## EXERCISE REQUIREMENTS:
Copy the lines of the listing below word for word, starting at the line that contains "This screenshot has" and ending at the end of the listing. Omit the pictures.
· · · · · · ·
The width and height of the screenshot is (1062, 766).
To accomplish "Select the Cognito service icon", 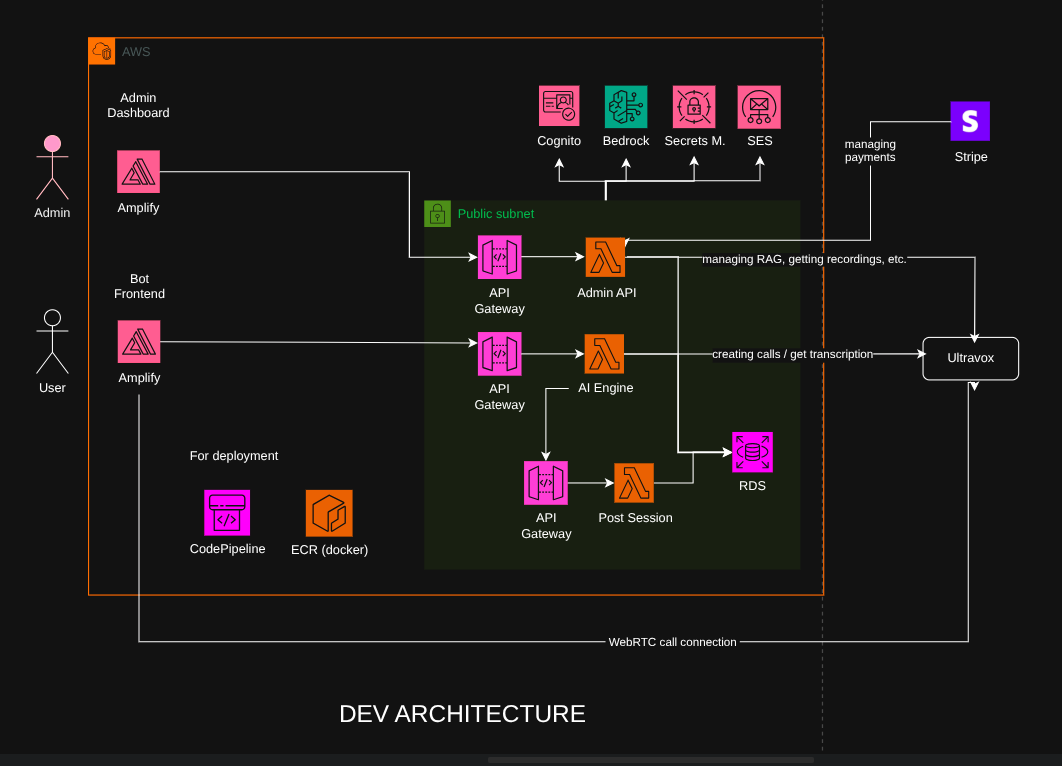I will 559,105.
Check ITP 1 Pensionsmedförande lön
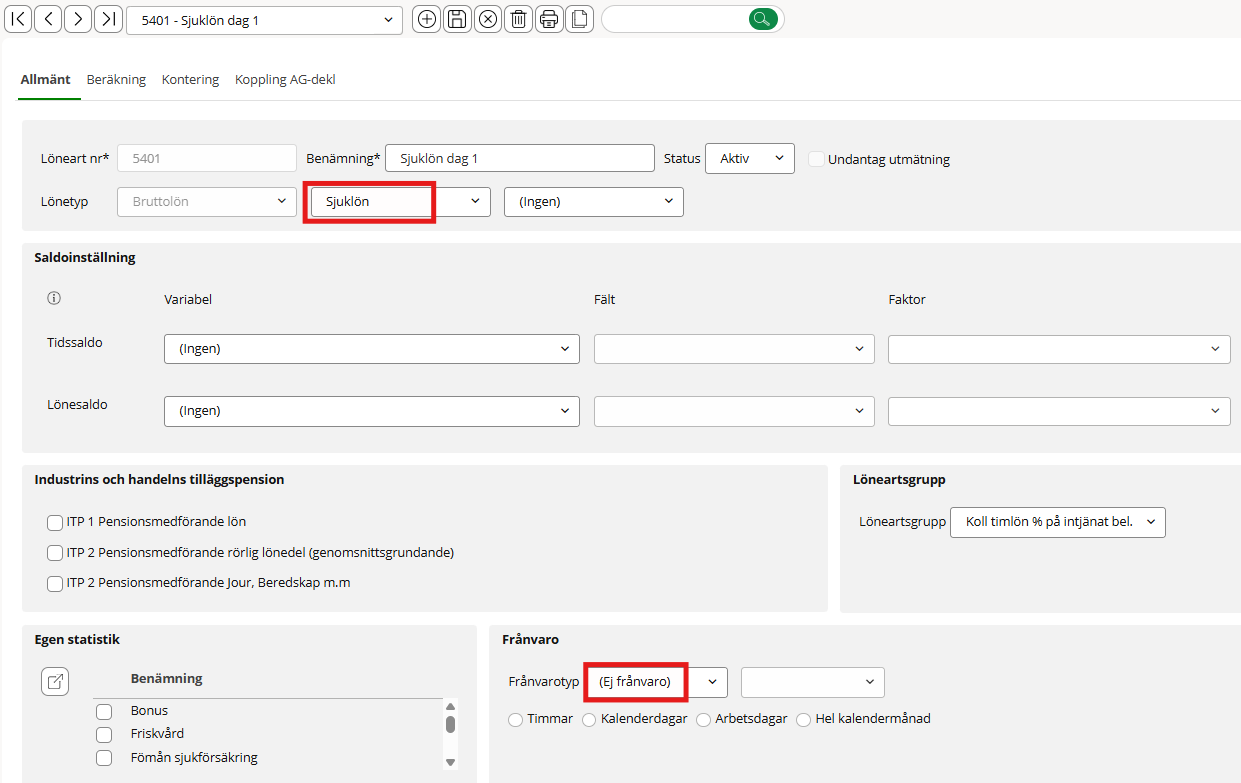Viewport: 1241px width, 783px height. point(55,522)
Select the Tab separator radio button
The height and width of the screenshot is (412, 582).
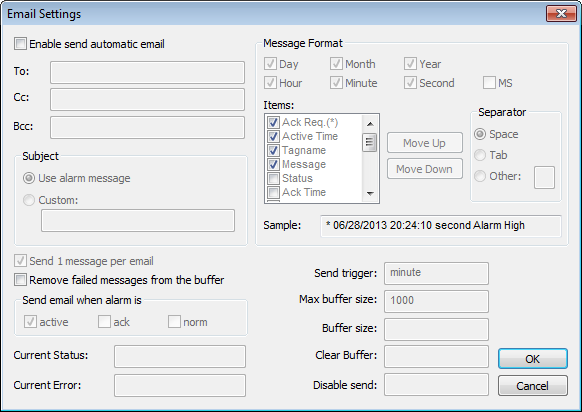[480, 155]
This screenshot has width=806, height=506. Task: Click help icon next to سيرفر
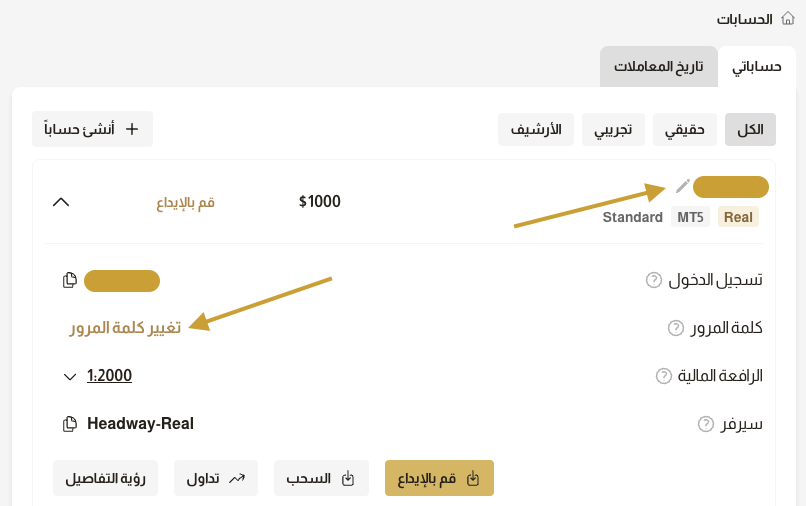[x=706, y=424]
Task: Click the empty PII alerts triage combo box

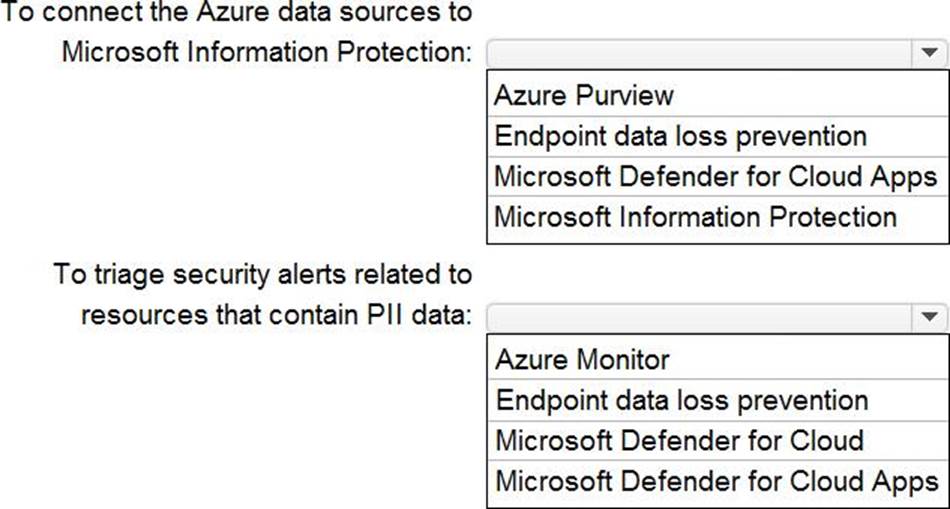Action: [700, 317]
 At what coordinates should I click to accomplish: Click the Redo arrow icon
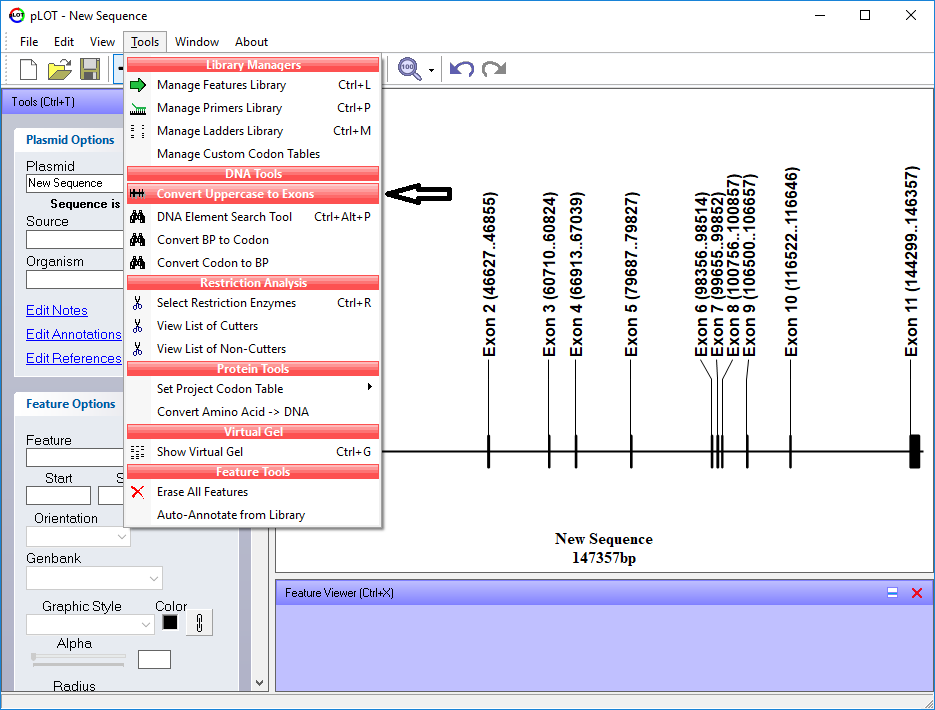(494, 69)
· · · · · · ·
## WRITTEN SOLUTION:
This screenshot has width=806, height=506. Task: Click help icon next to سيرفر
[x=706, y=424]
Task: Click the empty PII alerts triage combo box

Action: [700, 317]
 At what coordinates should I click to accomplish: Click the Redo arrow icon
(494, 69)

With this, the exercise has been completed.